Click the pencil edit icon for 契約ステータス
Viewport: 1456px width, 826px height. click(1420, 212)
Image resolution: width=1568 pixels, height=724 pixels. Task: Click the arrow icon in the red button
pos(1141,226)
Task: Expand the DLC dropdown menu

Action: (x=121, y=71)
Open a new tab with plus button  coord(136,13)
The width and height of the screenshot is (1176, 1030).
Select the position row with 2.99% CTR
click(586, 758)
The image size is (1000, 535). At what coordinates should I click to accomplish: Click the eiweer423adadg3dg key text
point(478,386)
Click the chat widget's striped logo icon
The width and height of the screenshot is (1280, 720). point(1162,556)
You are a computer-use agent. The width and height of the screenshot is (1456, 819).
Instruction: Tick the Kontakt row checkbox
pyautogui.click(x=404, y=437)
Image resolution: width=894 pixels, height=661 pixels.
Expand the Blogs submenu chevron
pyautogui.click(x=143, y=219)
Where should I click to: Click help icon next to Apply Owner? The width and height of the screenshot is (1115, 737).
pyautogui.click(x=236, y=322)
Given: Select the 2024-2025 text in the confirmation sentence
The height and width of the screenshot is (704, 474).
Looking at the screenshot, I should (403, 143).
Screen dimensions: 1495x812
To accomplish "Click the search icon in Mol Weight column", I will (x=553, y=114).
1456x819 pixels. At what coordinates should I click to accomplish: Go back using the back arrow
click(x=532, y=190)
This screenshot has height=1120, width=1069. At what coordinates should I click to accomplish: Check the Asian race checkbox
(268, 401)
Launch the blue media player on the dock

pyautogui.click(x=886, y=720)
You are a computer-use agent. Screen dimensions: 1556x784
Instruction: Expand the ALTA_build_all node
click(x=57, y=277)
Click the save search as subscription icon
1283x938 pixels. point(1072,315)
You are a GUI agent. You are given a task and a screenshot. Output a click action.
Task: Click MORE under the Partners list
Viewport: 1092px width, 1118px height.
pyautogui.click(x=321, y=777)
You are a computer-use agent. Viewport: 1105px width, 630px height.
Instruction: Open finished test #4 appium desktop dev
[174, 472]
^^^^
Work required: Pull out every line of the listing above that contains the string "pixels". Case counts.

Task answer:
Image resolution: width=1568 pixels, height=724 pixels. Task: Click the arrow icon in the red button
Image resolution: width=894 pixels, height=661 pixels.
1456x819 pixels. At what coordinates should I click to accomplish: Go back using the back arrow
1283x938 pixels. point(1072,315)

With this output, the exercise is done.